--- Records for processing ---
━━━━━━━━━━━━━━━━━━━━
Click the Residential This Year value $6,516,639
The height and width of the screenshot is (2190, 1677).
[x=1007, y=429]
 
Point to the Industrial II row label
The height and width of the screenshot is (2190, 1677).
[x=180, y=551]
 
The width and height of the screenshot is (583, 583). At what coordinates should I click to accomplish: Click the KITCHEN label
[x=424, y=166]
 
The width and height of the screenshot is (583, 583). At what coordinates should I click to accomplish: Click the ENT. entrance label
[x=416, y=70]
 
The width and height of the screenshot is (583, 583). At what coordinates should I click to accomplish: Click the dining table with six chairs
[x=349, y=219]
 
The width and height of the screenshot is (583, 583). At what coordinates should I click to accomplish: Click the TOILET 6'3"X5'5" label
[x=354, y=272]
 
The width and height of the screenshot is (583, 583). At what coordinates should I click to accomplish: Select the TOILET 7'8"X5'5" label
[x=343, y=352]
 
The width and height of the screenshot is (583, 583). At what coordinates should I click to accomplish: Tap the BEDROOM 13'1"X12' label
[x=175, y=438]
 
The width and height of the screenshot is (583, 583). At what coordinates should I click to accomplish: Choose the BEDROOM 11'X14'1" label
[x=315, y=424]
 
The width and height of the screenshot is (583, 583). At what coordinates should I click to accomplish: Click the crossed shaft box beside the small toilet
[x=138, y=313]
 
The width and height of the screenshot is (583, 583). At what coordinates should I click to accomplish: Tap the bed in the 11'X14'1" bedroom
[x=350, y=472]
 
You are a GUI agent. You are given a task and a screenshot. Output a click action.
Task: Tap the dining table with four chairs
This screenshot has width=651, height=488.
━━━━━━━━━━━━━━━━━━━━
Please count the lines in the records above that contain the string "with", treating uppercase and lowercase as different. Give only the number.

2